The "facts" always defy common sense. At the outset of the Iraq war we were asked to believe that the regime of Saddam Hussein, defeated in the Gulf war, and subjected to crippling sanctions thereafter, had nevertheless contrived to assemble a vast armoury of sophisticated WMDs. It defied all reason. If Iraq could be a threat to civilisation, well, so could Puerto Rico. Same also with passive smoking. People who had lived all their lives wreathed in tobacco smoke were being asked to believe that it was as toxic as any of Saddam Hussein's imaginary chemical weapons. It flew in the face of everyday experience. Or people who had lived all their lives enjoying warm summers and cold winters were asked to believe that that this benign cycle was about to spin off into uncontrollable warming. It contradicted a hundred centuries of human experience.

And these facts always come in the form of a memorable number. Like "45 minutes". Anyone remember that? And they are simultaneously and slavishly promulgated in all mass media. Anyone who exhibits the slightest scepticism is branded as a denialist tool of Saddam Hussein, or Big Tobacco, or the Oil Companies. And the "facts" always add up into some terrible threat which demands immediate and hasty and unconsidered action.

When these "facts" contradict common sense, the ordinary man in the street falls back upon baffled deference to superior authority. Who can argue with intelligence agencies, or with climate scientists, or epidemiologists?

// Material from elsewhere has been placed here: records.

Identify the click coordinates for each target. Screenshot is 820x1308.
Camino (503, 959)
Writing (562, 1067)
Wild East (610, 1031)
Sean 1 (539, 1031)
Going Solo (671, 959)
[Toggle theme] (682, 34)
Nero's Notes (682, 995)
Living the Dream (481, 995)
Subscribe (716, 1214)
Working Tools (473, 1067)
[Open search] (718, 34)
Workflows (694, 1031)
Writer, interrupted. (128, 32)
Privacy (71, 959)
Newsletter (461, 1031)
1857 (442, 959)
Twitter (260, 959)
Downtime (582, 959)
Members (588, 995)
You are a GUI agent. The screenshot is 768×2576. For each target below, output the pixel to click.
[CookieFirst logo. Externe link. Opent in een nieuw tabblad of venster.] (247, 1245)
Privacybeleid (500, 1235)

But as Joe Public is asked to swallow more and more of these "facts", and to set aside more and more of his common sense, it becomes harder and harder for him to stomach - just as surely it would if, under 'expert' advice, he had been persuaded to adopt a 'healthy' diet of pebbles and gravel. The self-appointed experts gradually fall into disrepute. Authority is called into question.

If our intelligence agencies were now to tell us that Malta was about to invade Europe, nobody would believe them, because everybody knows about the WMD fiasco they authored. The same collapse of authority now threatens the entire medical establishment which has been trumpeting the supposed dangers of tobacco smoke while its hospitals are rife with MRSA. And it looms also for climate scientists who fiddle their global warming figures while the earth gets cooler. And it faces a mass media which has willingly peddled all this nonsense. They have all of them devalued themselves with their lies. They will keep on telling them, but nobody will believe them.

Instead, hitherto suppressed common sense, submerged beneath the weight of expert opinion, will come bobbing back up to the surface. 'Experts' and 'authorities' of every sort will be discounted, dismissed, and ultimately fired. They will all vanish, one by one. And with them will depart the serial hallucinations of our time. We will wake up, as if from some transient bad dream, to find the sun still shining on damp old England, and the pub still standing by the village green.

July 3, 2008 at 13:30 | Unregistered CommenterFrank Davis

I'm not really a wuss, Frank, but I was almost moved to tears by your post. I do hope that your opitimistic vision comes to pass.